Writing is, of course, often a balm. While I was working up the History section of the core rulebook for Chancers or plotting out the beats of a short screenplay I didn’t have much brainspace for other stuff. My coping mechanisms are not the greatest, but my line of work affords me something like consolation or even comfort more often than not.
The catch, alas, is that the heartline of my vocation is seeing to the needs of my students, many of whom are understandably apprehensive about the implications of the election. I have about a half dozen transgender students in my classes this term, all of whom were keenly aware of the ways in which the President-elect’s campaign leaned heavily on anti-transgender messaging in its closing days, and I have a goodly number of young women who’ve found themselves bombarded with some appalling misogynistic messaging of late in public forums.
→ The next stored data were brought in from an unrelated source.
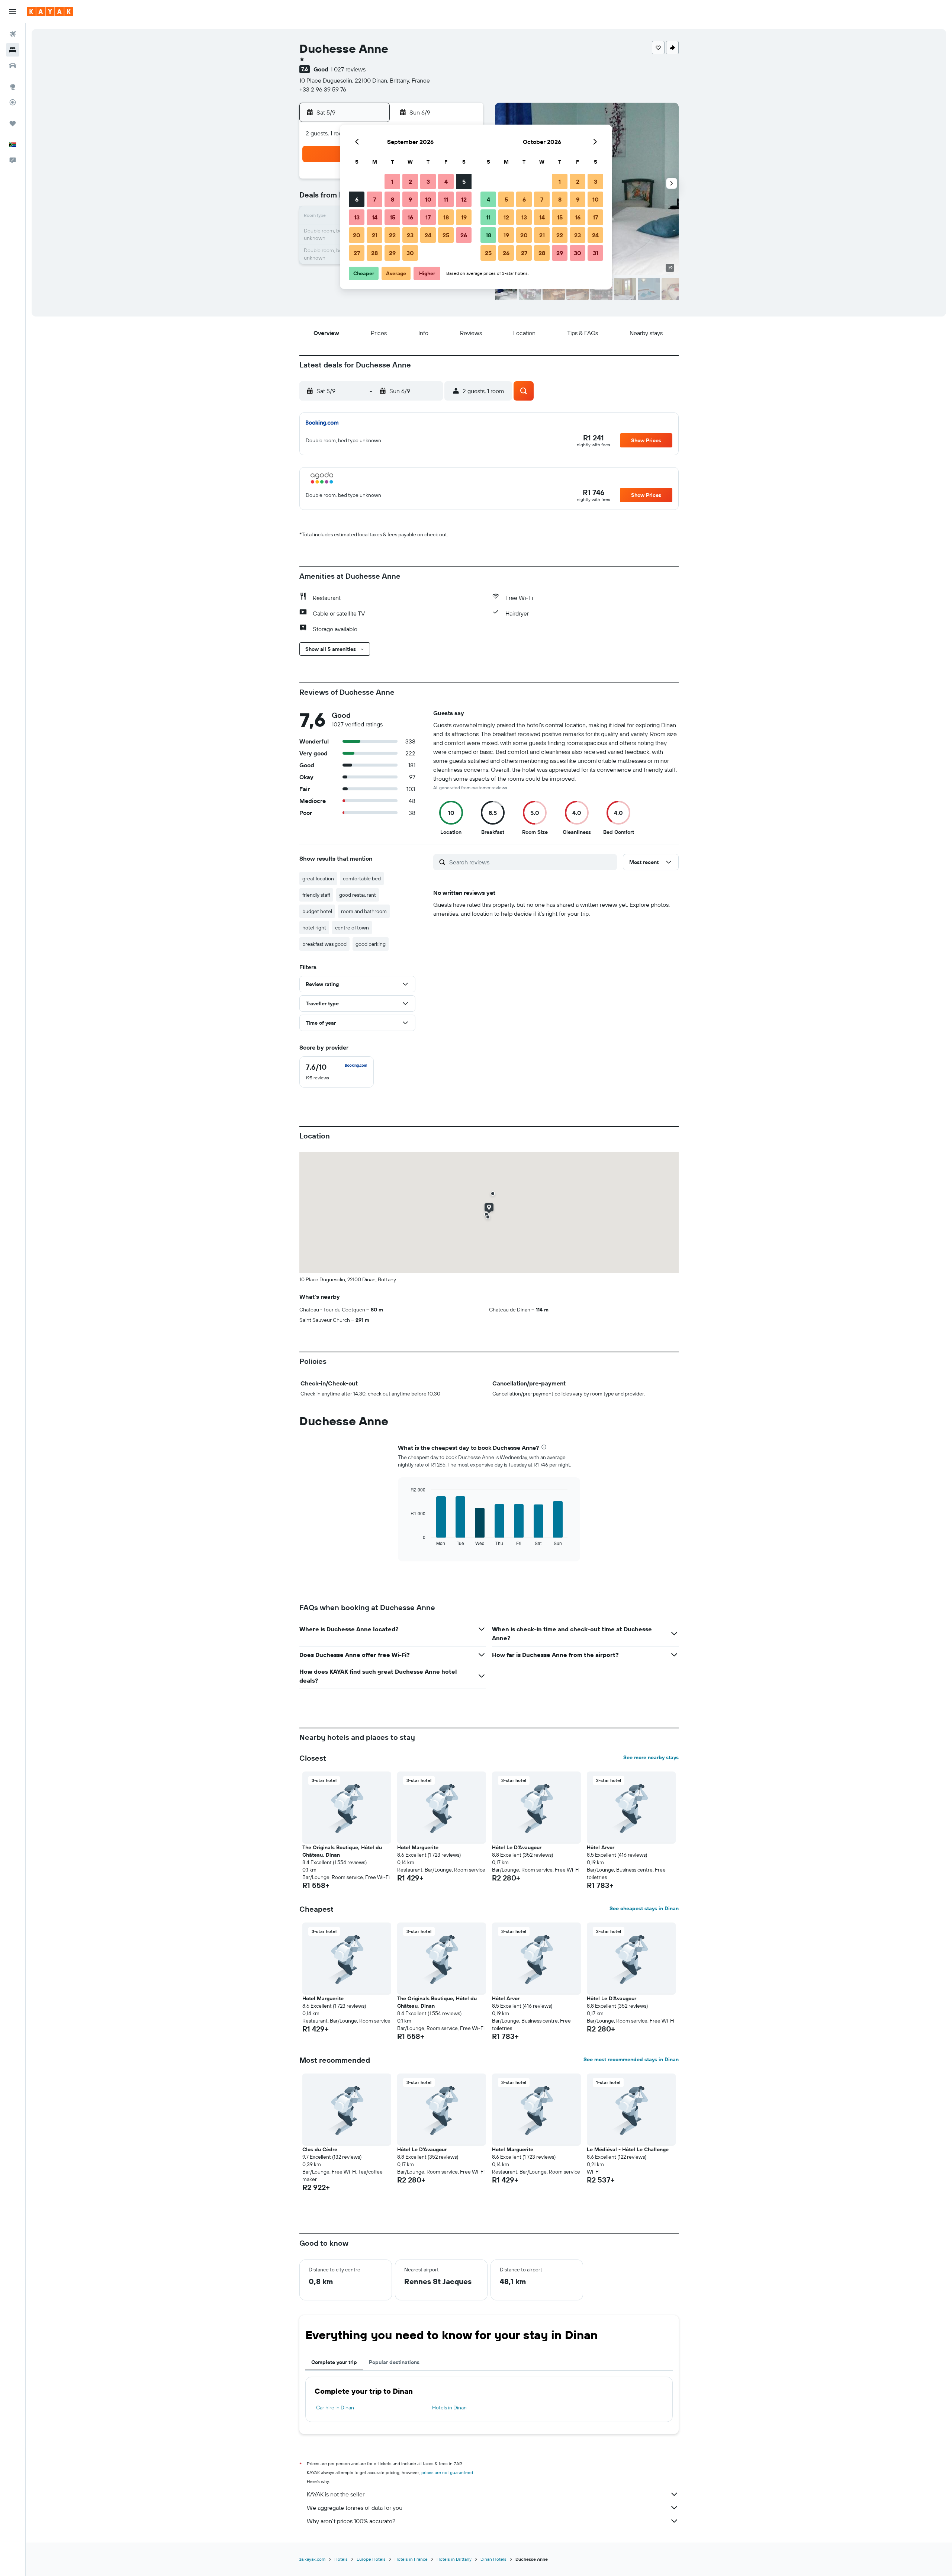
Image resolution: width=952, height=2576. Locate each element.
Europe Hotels (371, 2559)
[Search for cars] (12, 65)
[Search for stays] (12, 49)
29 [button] (392, 253)
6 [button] (356, 199)
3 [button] (428, 181)
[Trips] (12, 123)
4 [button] (446, 181)
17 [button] (428, 217)
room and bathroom (364, 911)
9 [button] (410, 199)
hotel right (314, 927)
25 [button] (446, 235)
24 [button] (428, 235)
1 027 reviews (348, 69)
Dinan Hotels (493, 2559)
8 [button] (392, 199)
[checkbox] (336, 1072)
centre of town (352, 927)
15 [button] (392, 217)
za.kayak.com (312, 2559)
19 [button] (464, 217)
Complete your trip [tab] (334, 2362)
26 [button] (463, 235)
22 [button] (392, 235)
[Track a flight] (12, 102)
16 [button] (410, 217)
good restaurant (357, 895)
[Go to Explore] (12, 86)
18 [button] (446, 217)
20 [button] (356, 235)
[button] (12, 11)
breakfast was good (324, 944)
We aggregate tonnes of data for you (354, 2507)
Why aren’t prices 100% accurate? (351, 2521)
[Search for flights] (12, 34)
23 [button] (410, 235)
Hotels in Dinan (449, 2407)
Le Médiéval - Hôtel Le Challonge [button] (628, 2149)
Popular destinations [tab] (394, 2362)
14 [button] (374, 217)
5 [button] (464, 181)
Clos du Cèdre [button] (319, 2149)
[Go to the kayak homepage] (50, 11)
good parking (371, 944)
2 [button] (410, 181)
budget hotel (317, 911)
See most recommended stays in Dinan (631, 2059)
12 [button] (464, 199)
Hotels (341, 2559)
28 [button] (374, 253)
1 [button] (392, 181)
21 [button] (374, 235)
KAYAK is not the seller (335, 2494)
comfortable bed (362, 878)
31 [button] (595, 253)
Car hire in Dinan (335, 2407)
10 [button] (428, 199)
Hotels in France (411, 2559)
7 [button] (374, 199)
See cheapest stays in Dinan (644, 1908)
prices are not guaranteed (447, 2472)
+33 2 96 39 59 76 (322, 89)
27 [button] (357, 253)
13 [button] (357, 217)
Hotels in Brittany (454, 2559)
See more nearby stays (651, 1757)
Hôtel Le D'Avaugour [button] (516, 1847)
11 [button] (446, 199)
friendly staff (316, 895)
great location (318, 878)
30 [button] (410, 253)
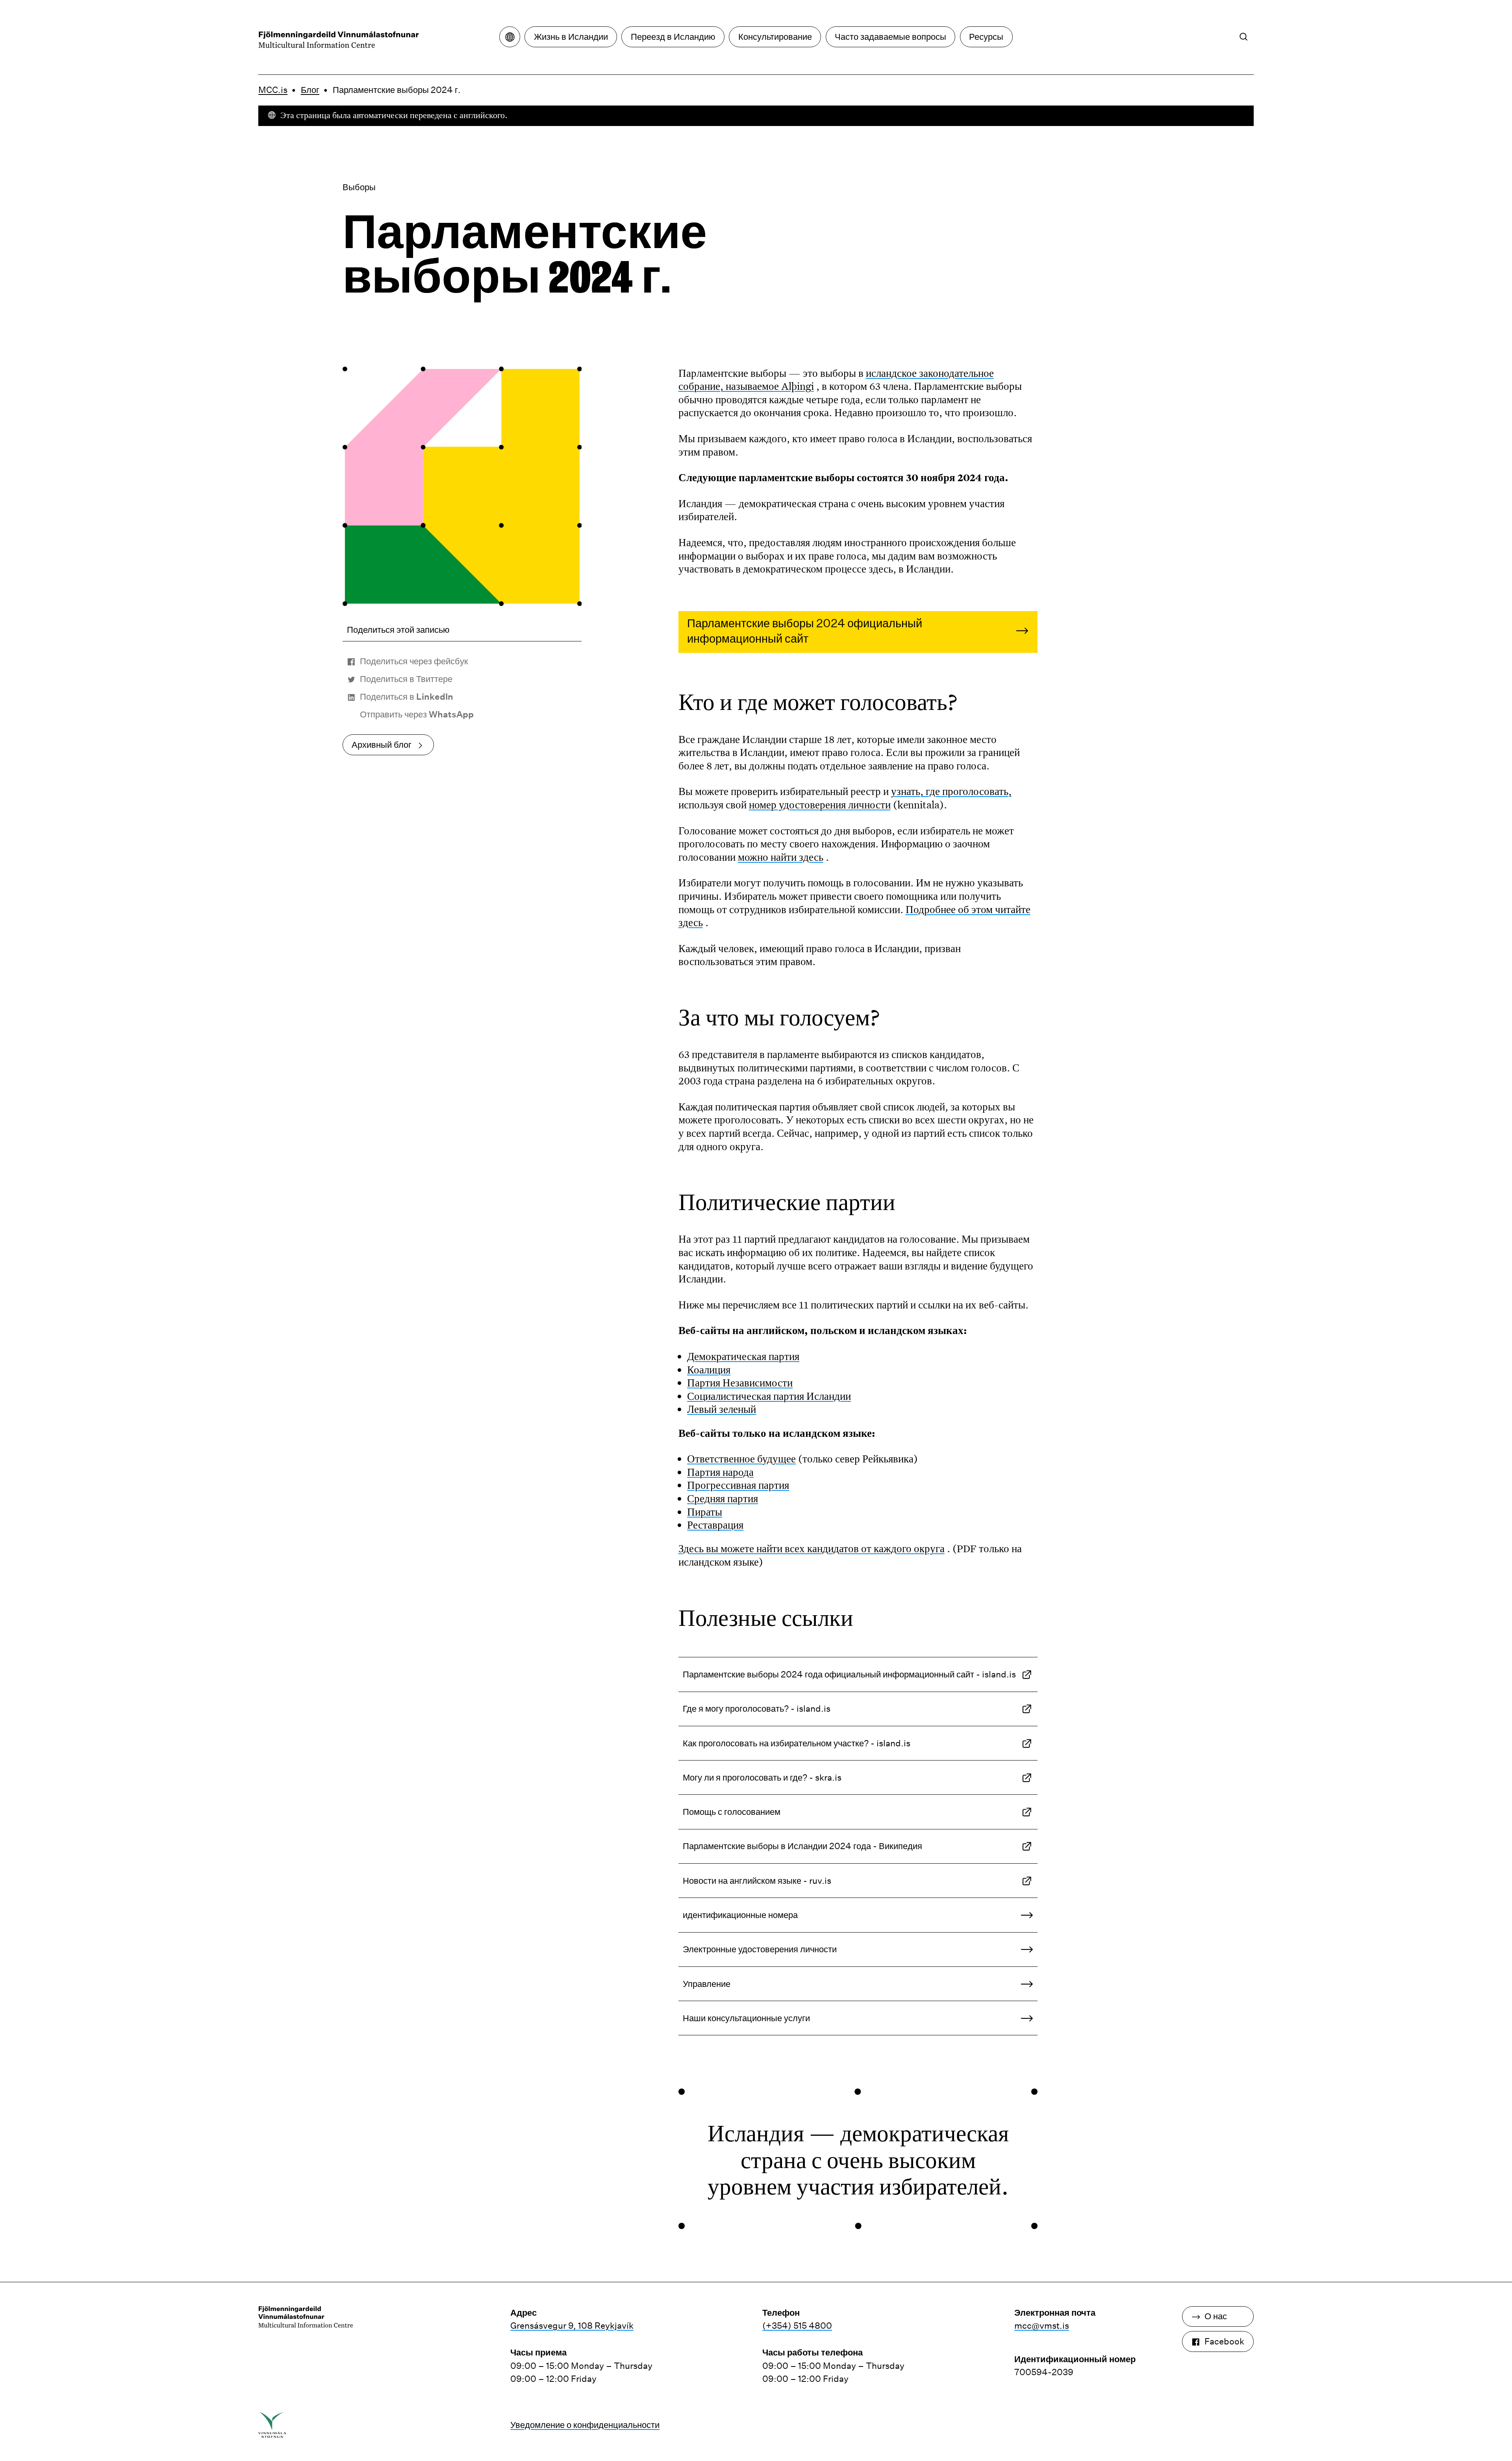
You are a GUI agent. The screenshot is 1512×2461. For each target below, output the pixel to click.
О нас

My critical focus in English Studies is narrative ethics, which yields equivocal comforts at best. At one level there are existing tools for shaming and shunning bad actors at the localized level, which often makes for a strong if limited proof of the power of consequential ethics, but virtue and deontological ethics are a train wreck these days.
I’m inclined toward the ethics of care, which comes with a host of complications all its own. I think it’s a first resort for many folks, as we can seek out the solace of our friends and loved ones to take some initial steps toward recuperation, but it also reminds me of my own limits, given my subject position and limited abilities as a prospective caregiver.
I feel like I can offer a bit of support in terms of my own cranial health, which is a dicey star to steer by. In the suspenseful run-up to the election I spent a great deal of time using brainwave entrainment sessions to keep myself more or less mellow–which takes some doing on under the best of circumstances. I’d like to think some folks would benefit from that practice as well, so here it be.
My entrainment tech is pretty fancy, but I know folks in the hypnosis community who lean heavily on binaural beats to approximate the effects I’m after. All I do is set my device for a descent into theta waves and fix in my memory a simple three-word mantra that describes how I’d like my brain to be. As I run the program I keep repeating the words or phrase I want to stick; one of the fascinating phenomena of the process is hearing my own inner voice fade out and fade back in. Spotify and YouTube both have pretty sizable arrays of theta wave entrainment files, some of which span 10-12 hours. I experience good effects from a couple repetitions of 30-minute files, so perhaps the folk out there who could use a little relief will find the prospect and a date with their earbuds worth a go.